Это был непременный первый вопрос всех тех бесчисленных журналистов, которые портили Ивану жизнь в Иоланте. Иван недовольно посмотрел на Гудмена, нерешительно – на Шворца, а потом вдруг встал и принялся расстегивать штаны. По залу сразу же пошла волна здорового, сочувственного, но совершенно безответственного хохота. Над историческим шоу нависла угроза, но многоопытный Ларри тут же сумел выправить курс своего корабля.
– О, я понял, понял! – воскликнул он с лучезарной улыбкой. – Не надо перевода. Нужная вам вещь у нас есть!
И он протянул Ивану заранее заготовленный банан.
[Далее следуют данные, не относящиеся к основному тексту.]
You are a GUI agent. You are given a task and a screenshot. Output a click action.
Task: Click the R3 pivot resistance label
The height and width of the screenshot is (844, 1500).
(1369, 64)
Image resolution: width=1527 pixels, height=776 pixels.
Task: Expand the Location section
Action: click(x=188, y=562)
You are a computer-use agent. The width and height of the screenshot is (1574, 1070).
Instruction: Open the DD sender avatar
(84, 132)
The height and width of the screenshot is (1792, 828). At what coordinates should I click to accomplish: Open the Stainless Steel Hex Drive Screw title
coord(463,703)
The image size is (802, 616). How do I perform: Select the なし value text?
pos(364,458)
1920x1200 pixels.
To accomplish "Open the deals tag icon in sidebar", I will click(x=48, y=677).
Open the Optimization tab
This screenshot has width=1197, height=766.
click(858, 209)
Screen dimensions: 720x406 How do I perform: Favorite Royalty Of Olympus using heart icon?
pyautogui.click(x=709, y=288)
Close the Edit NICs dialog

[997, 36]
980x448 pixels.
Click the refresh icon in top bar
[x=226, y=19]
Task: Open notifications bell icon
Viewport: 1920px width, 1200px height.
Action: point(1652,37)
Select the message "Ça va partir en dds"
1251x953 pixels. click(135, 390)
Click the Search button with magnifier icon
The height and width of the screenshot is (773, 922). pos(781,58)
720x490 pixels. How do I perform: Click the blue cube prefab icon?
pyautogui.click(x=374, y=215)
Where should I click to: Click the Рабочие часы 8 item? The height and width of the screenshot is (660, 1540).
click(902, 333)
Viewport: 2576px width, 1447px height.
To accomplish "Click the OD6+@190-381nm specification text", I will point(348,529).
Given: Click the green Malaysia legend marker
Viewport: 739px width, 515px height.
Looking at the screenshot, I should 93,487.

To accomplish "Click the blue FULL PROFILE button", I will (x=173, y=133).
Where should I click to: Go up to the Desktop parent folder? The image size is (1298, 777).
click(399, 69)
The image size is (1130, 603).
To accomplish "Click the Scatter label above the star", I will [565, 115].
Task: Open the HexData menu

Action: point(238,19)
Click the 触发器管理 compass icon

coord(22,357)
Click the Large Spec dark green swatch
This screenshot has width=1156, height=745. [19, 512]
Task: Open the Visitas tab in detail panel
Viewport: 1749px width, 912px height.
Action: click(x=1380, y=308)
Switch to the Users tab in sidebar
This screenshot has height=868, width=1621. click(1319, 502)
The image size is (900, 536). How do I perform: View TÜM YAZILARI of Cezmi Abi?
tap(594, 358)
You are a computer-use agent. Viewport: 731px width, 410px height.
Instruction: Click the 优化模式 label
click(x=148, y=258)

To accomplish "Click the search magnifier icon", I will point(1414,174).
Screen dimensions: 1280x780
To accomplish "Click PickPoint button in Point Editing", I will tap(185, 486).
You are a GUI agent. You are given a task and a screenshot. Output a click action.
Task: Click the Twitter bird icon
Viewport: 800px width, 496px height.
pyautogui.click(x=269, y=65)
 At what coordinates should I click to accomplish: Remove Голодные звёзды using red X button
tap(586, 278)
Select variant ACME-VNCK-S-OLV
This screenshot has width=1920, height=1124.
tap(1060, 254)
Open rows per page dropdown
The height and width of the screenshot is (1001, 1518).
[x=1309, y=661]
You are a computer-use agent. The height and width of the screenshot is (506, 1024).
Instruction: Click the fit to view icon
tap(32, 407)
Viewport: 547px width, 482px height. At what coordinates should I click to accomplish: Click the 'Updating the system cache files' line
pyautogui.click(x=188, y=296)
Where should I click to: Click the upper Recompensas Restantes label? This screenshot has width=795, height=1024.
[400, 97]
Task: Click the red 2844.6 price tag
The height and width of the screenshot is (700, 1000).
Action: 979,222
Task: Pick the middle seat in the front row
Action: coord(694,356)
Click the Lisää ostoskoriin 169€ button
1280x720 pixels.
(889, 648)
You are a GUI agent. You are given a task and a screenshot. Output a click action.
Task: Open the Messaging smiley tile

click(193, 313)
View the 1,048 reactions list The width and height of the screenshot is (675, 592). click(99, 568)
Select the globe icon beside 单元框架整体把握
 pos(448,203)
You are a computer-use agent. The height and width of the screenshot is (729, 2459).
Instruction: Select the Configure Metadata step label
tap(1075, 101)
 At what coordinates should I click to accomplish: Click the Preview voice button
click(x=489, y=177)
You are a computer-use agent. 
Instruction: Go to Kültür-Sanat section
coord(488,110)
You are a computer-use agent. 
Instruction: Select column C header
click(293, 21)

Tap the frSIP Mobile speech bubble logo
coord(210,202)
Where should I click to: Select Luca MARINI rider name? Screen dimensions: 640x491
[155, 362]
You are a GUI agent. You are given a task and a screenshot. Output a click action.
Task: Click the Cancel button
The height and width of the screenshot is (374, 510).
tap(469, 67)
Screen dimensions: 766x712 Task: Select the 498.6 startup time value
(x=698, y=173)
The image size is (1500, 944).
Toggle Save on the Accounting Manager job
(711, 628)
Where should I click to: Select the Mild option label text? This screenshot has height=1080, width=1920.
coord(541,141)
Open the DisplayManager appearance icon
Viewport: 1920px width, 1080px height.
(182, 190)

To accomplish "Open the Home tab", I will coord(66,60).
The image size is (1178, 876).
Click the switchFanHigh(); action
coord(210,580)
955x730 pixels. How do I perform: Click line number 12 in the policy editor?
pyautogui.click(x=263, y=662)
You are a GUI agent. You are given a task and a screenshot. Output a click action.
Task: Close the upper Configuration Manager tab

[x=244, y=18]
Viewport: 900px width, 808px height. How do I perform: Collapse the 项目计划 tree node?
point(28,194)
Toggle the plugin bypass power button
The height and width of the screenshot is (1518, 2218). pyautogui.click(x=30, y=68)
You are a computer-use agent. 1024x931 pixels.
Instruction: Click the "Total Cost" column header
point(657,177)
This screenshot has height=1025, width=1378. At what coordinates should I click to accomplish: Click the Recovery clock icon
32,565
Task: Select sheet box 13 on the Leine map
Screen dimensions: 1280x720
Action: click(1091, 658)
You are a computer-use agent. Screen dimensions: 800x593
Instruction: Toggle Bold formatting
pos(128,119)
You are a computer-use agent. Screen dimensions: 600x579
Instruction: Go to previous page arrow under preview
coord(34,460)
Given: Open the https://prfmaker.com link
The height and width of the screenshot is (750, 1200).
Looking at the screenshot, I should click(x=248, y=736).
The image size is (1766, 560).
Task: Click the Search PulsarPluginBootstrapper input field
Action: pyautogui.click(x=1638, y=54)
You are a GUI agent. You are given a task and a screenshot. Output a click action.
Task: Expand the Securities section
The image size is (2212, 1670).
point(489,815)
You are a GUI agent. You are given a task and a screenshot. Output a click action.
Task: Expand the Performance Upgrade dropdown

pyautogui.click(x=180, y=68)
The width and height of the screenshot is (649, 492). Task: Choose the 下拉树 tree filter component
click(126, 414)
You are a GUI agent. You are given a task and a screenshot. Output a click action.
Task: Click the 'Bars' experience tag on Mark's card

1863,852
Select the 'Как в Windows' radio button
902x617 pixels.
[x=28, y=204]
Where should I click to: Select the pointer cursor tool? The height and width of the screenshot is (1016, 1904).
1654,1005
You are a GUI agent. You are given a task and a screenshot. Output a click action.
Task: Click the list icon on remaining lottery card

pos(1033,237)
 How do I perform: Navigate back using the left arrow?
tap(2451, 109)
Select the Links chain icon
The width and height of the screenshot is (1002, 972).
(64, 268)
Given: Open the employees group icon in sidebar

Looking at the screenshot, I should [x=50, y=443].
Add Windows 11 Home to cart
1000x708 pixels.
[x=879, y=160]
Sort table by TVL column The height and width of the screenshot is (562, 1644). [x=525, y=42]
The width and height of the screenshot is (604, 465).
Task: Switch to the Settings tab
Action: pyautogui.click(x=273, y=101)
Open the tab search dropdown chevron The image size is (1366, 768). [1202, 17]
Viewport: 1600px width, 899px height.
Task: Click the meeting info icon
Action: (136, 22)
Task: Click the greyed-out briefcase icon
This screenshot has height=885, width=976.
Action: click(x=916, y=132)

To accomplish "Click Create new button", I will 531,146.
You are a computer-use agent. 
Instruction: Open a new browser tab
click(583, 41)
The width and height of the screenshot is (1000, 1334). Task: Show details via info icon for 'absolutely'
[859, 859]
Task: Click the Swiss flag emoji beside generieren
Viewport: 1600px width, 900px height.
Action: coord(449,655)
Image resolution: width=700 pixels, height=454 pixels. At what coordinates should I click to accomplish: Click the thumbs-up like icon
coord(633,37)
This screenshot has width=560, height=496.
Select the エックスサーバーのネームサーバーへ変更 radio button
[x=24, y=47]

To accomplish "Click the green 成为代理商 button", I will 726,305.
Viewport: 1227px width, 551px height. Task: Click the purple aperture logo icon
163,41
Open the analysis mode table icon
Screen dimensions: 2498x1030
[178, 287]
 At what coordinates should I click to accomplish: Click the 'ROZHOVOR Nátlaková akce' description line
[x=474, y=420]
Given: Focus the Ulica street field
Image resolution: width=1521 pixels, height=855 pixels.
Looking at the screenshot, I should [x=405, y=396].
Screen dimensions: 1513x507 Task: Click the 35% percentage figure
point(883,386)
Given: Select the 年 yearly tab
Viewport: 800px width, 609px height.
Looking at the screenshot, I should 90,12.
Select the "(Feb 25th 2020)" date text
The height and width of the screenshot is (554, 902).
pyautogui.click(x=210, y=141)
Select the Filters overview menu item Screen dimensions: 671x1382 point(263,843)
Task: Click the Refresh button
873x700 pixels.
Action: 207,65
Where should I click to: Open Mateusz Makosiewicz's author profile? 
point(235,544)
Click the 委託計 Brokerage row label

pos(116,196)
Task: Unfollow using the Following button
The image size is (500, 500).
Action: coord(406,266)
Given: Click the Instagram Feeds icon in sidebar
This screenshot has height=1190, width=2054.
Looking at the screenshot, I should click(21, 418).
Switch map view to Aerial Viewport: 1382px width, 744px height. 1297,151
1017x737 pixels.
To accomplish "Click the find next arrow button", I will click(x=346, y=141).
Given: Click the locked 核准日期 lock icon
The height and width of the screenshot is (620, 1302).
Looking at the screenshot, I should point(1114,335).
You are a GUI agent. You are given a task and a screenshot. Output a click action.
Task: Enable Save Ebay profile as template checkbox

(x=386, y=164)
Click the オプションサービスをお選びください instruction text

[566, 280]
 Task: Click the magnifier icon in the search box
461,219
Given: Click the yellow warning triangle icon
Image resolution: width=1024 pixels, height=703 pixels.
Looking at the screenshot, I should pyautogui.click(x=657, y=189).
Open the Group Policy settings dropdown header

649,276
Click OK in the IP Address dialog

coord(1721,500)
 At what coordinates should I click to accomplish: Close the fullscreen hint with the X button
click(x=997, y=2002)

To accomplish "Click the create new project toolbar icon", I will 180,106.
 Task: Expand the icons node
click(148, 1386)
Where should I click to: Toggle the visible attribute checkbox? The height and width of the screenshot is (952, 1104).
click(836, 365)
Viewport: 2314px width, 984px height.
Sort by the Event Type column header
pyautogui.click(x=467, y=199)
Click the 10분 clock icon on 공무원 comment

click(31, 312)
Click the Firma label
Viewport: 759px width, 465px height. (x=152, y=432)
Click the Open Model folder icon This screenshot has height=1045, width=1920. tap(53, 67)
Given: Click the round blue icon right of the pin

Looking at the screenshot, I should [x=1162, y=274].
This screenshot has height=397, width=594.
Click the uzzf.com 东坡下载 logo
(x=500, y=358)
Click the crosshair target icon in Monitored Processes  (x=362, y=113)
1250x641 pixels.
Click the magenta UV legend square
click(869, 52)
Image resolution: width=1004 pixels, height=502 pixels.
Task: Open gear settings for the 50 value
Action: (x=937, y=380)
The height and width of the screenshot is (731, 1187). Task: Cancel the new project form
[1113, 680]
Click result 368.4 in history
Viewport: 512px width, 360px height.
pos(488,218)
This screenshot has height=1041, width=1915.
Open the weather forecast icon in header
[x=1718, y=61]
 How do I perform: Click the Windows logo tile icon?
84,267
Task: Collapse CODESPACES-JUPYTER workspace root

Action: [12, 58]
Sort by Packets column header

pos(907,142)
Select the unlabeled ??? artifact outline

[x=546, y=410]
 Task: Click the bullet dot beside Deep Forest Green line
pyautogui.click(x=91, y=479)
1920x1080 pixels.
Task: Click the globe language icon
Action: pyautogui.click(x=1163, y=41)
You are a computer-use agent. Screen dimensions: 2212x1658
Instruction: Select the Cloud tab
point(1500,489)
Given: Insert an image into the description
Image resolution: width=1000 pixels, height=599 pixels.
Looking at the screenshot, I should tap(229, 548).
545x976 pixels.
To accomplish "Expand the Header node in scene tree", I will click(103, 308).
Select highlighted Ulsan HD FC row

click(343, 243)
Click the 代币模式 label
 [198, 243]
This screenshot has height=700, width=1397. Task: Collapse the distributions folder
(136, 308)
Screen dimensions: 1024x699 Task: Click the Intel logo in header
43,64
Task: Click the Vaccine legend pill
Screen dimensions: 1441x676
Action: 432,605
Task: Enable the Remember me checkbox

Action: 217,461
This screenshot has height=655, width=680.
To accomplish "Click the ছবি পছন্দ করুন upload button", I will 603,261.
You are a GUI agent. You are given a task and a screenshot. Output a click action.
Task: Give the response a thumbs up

Иван подтянул штаны, без особой охоты принял подарок, взвесил его на ладони, огляделся – и вдруг пустил банан прямо в лысину Марри Крюгеру, дирижеру джаз-банда в розовом пиджаке, которого Гудмен использовал на подхвате.
Марри был не первый день в шоу, и потому отреагировал, как надо – быстро и точно. Он поймал банан левой рукой, правой скомандовал туш, ртом откусил половину банана вместе с кожурой, лицом развернулся к публике, правым глазом залихватски подмигнул камере, левым дал понять боссу, что все о’кей, – и лихо пустил огрызок назад Ивану. Иван перехватил банан и поднял большой палец.
Зал грохнул аплодисментами.
– Как я и говорил, у Ивана, кроме выдающегося ума и таланта, есть еще и очень своеобразное чувство юмора, – объявил Гудмен. – Как и у тебя, Марри. А теперь более серьезный вопрос. Скажите, когда вы впервые поняли, что вы талантливее окружающих?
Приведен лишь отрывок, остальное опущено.